Quote from PotatoSalad
"Luck is an event which occurs beyond one's control"
If it's theoretically possible for an event to be within your control, then "luck" is not the correct word to be used. Compare the word "luck" to "never." You cannot say something will never happen even if it only has a 0.000...00001% chance of happening. The correct saying would be that it almost never happens. Therefore since there is a 0.000...00001% chance of happening you would have to replace "never" with "almost never" or "rarely."
Similarly with the word luck, which you said includes the definition: "beyond one's control." Let's take your example of the jelly beans in a jar. You look at the jar, take a wild guess and get it right. You may think it's lucky, but the number you chose was not entirely beyond your control. You made an educated guess, and experts (theoretically) can be able to get the exact number every time. Although you may not be able to correctly guess the amount of jelly beans in a jar the second or third time, you obtain a range of how much you are usually off by (example: plus or minus 50 jelly beans) and with enough practice you can lessen that gap.
Surviving a fight with however much hp is skill. You say no human in the world can figure out all the variables on the fly. Most likely, no one in the world can do it now, but it's not impossible. If you can work on your skills to that point, then it's just a matter of skill instead of luck.
All of the examples you gave have things out of your control; namely, your opponent's and teammate's actions. That's a bit nitpicky, though (not luck, but lack of skill by your opponents, but you were lucky that they made a mistake, etc.).

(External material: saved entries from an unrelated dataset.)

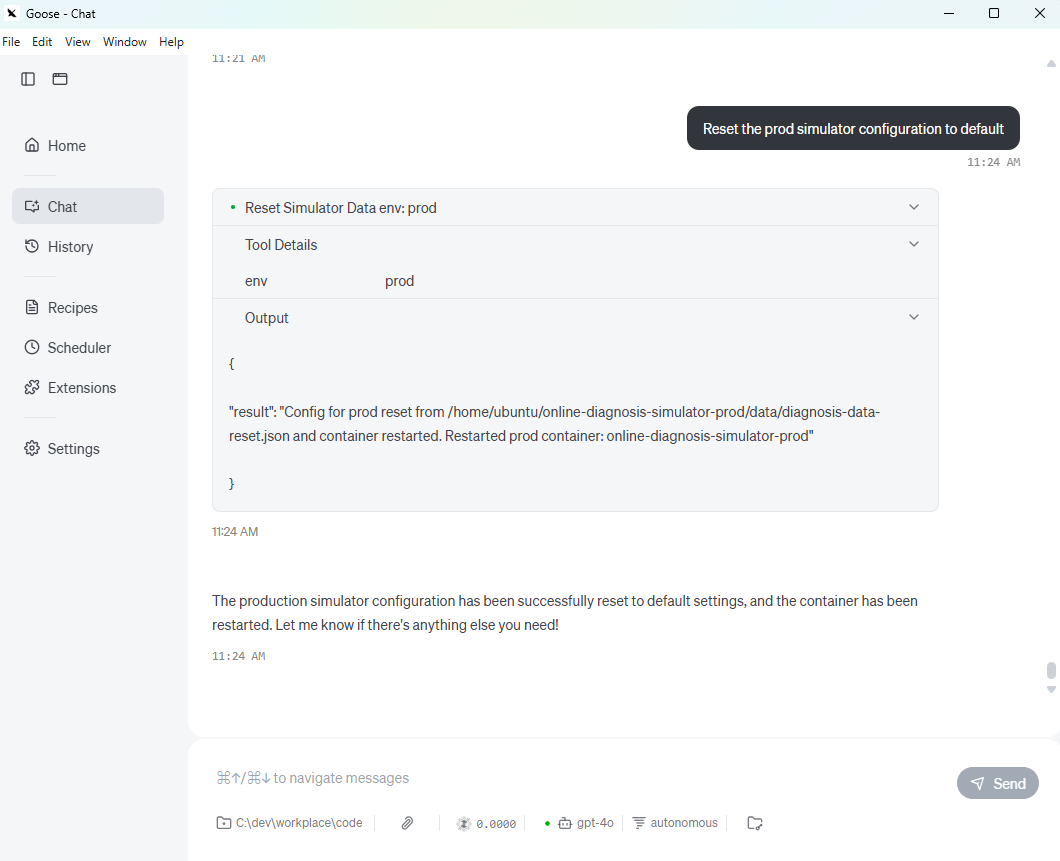Click the chat scrollbar thumb
This screenshot has width=1060, height=861.
click(x=1051, y=670)
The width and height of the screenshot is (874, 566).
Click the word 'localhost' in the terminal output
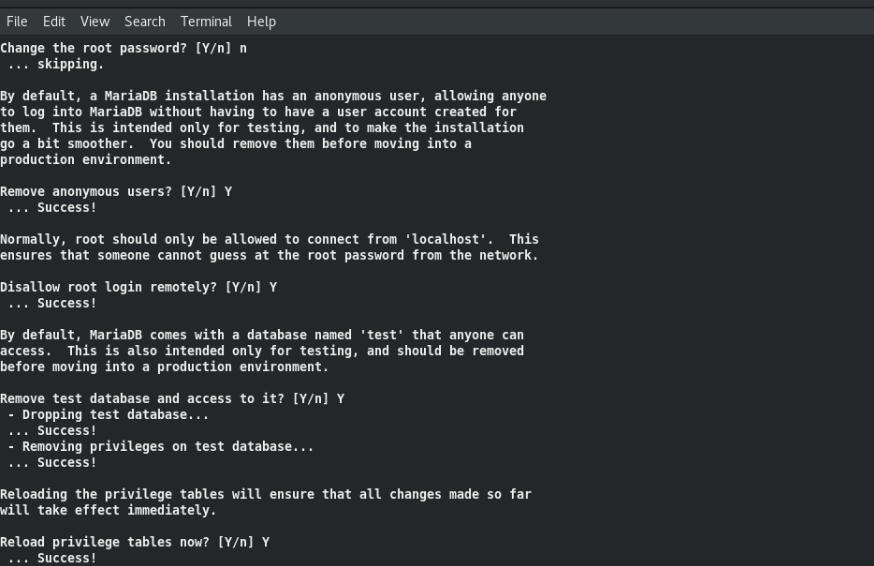(445, 239)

I think the issue is basically one of definitions. If you just limit "lucky" to things out of your control, then a lot of things that most people would consider lucky (rolling a six on a real-life fair die 100 times in a row, guessing the correct amount of grains of rice on a table after a second of viewing) would not be lucky. I think that the common usage is significantly less strict than that.
It's true that a hypothetical perfect player would depend very little on luck. But that perfect player can't possibly exist; they'd either have to have perfect foresight or never, ever take risks. In a real life scenario, players are forced to make educated guesses based on limited knowledge (due to UI restrictions, in-game restrictions like fog-of-war, and the fact that they can't perfectly predict their opponents' and allies' actions); those decisions are basically best-case heuristics at best, which involves some chance of failure. And in that chance of failure is an element of luck.
That's not to say that skill plays no factor in these things, of course. Skill acts as a risk-minimizer by making educated guesses more accurate, meaning that you're less likely to do something that requires more luck.